EXERCISE INSTRUCTIONS: If a line in the entries contains the word "Gifts", list it.

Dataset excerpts
━━━━━━━━━━

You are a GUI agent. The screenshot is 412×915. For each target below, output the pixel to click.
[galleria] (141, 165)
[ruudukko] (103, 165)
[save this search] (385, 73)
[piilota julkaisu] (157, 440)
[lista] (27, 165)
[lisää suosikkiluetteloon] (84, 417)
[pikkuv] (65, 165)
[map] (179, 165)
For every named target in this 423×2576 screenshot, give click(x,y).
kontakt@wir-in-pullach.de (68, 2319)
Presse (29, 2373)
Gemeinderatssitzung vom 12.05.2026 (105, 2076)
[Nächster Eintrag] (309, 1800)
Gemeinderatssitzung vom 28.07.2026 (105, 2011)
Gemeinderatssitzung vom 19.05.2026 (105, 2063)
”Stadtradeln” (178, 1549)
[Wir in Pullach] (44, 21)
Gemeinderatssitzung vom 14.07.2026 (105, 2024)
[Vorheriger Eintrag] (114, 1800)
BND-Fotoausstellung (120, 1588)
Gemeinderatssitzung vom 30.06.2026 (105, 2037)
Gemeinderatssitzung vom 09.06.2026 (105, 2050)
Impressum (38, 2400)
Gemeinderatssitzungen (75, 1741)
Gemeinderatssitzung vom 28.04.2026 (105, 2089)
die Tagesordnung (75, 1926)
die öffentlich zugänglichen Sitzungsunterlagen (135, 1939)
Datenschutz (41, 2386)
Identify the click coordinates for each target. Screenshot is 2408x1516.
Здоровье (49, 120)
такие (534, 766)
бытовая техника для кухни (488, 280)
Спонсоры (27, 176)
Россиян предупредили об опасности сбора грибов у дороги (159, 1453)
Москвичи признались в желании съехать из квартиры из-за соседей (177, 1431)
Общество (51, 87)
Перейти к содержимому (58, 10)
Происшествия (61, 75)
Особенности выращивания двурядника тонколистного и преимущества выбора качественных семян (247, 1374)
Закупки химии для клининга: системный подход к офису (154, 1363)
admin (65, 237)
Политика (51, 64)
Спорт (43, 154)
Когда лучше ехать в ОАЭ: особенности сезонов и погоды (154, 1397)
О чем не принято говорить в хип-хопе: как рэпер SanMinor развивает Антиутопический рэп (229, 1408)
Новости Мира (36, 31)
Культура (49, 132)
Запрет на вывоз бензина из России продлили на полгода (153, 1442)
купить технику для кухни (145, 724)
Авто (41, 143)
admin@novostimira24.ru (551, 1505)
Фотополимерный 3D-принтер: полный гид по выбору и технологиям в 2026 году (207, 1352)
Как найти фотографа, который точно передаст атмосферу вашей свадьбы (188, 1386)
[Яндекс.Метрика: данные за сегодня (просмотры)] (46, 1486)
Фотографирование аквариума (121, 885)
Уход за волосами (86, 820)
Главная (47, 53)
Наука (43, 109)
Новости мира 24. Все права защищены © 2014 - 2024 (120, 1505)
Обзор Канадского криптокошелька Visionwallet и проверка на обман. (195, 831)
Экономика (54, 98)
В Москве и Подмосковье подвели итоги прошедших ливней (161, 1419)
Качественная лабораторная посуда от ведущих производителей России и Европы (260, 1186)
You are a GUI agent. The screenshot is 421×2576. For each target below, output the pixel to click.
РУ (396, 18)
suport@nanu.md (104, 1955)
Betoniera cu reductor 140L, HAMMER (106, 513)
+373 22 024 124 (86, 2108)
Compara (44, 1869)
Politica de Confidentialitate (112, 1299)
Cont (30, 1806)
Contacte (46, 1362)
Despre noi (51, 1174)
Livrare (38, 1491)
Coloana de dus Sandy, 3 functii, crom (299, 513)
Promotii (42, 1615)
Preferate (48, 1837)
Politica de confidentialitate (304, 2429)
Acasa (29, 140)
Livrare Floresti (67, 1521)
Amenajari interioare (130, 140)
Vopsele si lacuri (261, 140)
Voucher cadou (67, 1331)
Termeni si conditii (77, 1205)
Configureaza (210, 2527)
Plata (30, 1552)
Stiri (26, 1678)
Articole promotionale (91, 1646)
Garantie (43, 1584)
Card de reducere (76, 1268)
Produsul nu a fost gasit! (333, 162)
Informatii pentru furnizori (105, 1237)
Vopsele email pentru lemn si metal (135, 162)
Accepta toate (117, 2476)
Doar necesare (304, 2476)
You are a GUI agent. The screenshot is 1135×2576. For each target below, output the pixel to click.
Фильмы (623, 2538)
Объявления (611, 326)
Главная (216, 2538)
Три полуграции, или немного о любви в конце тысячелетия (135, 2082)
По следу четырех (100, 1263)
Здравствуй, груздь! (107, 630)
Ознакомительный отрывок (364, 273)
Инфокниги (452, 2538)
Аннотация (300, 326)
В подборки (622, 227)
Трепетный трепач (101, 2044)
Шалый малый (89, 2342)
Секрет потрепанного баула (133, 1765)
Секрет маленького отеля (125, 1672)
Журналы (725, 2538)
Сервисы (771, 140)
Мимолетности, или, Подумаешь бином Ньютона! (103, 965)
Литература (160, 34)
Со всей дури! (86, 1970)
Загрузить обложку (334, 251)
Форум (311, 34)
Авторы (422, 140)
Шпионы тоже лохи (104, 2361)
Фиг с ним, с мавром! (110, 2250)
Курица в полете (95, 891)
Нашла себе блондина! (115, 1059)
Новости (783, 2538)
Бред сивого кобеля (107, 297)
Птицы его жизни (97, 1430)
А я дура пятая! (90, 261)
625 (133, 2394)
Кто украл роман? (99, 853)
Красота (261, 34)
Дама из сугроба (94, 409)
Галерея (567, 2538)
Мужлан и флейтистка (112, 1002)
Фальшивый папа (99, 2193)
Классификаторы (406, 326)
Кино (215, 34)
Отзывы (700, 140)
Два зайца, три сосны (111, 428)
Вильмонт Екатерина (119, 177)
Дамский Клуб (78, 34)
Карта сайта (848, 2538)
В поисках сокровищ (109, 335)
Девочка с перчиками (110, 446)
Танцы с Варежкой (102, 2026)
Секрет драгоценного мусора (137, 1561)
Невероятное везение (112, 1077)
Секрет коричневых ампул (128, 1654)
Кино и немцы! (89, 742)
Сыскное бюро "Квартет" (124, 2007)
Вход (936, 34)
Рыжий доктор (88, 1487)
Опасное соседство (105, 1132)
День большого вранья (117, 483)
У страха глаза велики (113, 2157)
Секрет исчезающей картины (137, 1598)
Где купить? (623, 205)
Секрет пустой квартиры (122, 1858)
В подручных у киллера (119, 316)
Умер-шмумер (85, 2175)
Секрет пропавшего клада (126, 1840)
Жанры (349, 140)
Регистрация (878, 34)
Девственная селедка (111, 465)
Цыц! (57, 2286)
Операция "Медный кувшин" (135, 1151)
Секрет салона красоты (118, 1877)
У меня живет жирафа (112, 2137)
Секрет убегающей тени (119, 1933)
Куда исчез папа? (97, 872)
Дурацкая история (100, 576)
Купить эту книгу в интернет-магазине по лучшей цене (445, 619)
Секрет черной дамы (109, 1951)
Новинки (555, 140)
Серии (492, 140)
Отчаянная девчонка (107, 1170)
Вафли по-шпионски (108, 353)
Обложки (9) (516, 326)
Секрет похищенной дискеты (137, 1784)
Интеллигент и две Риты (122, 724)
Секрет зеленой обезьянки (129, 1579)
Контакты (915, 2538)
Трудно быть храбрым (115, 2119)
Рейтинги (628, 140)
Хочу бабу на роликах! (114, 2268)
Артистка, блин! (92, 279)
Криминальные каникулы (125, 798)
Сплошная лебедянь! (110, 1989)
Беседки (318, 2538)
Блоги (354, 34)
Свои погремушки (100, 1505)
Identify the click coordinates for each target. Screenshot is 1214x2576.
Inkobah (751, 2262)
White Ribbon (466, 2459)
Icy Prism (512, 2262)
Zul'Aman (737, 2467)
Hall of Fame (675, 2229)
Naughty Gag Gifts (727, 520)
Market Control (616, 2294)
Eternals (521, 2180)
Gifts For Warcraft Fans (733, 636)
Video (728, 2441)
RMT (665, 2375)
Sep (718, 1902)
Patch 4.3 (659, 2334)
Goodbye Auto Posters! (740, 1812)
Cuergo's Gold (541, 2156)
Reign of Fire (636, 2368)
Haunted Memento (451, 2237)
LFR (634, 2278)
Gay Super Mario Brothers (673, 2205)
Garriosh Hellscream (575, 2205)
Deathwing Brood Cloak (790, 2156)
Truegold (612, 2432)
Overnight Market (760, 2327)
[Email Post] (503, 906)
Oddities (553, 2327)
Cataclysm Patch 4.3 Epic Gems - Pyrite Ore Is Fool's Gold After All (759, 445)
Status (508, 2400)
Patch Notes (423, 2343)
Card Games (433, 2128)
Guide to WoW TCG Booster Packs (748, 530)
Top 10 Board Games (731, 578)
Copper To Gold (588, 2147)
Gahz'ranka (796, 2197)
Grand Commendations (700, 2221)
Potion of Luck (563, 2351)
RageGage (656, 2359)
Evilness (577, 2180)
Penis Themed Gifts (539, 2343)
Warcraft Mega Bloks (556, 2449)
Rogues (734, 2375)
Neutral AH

━━━━━━━━━━

SOLUTION BELOW:
Naughty Gag Gifts (727, 520)
Gifts For Warcraft Fans (733, 636)
Penis Themed Gifts (539, 2343)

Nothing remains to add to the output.